The History panel maintains a list of nearly everything you do in Flash and allows you to backtrack through previously completed tasks. If you are familiar with the History panels in Adobe Photoshop or Adobe Illustrator, you will feel right at home with this panel.
Although this list doesn’t cover every panel available in Flash CS4 Professional, working with several of these utilities should give you the experience required to explore additional panels when needed.
As discussed previously, the Timeline is a time-based representation of your project file and can be likened to a roll of film. As the author of a Flash document, you are the director of a film. You will use the Timeline to navigate through your file, composing scenes, positioning actors, and controlling their entrances and exits.
Take a look at Figure 1-6, a detailed view of the Timeline. The red rectangle highlighting the number 1 and the corresponding thin red line that spans the height of the Timeline comprise the playhead. This marker indicates the current frame displayed to your audience. Viewers of your file will experience content—see visual assets, hear sounds, and so on—placed in this frame.

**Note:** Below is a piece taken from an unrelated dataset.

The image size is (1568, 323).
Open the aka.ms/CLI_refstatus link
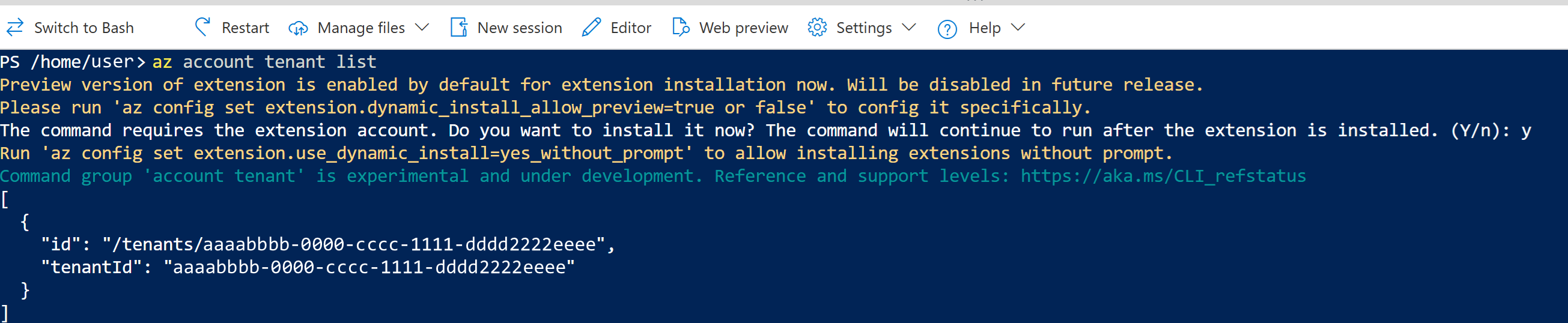pyautogui.click(x=1162, y=177)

To work with other frames of a multi-frame Timeline, you can move the playhead by clicking or dragging along the strip of numbers at the top of the Timeline. Time increases when moving to the right, and you’ll notice the frame numbers climb, to 5, 10, and so on, until the figure ends at frame 25. Positioning the playhead in any frame allows you to preview or edit the frame’s content, including manipulating assets on the Stage, as well as editing the Timeline itself. For example, you will learn how to draw art on the Stage in Chapter 2, how to add sound to the timeline in Chapter 13, and how to add ActionScript to a frame in Chapter 6.
The three numbers in the lower-right corner of Figure 1-6 display information regarding the current time and rate of playback of your file. The first number shows that the playhead is currently in frame 1. The next number indicates that the frame rate, or speed at which this Timeline will play, is 24 frames per second. The last number shows the elapsed time, or the time-based equivalent of the current frame. In this case, the current frame is frame 1, which resides at 0.0 seconds. If the playhead were at frame 24, the elapsed time would read 1.0 second because the frame rate is 24 frames per second.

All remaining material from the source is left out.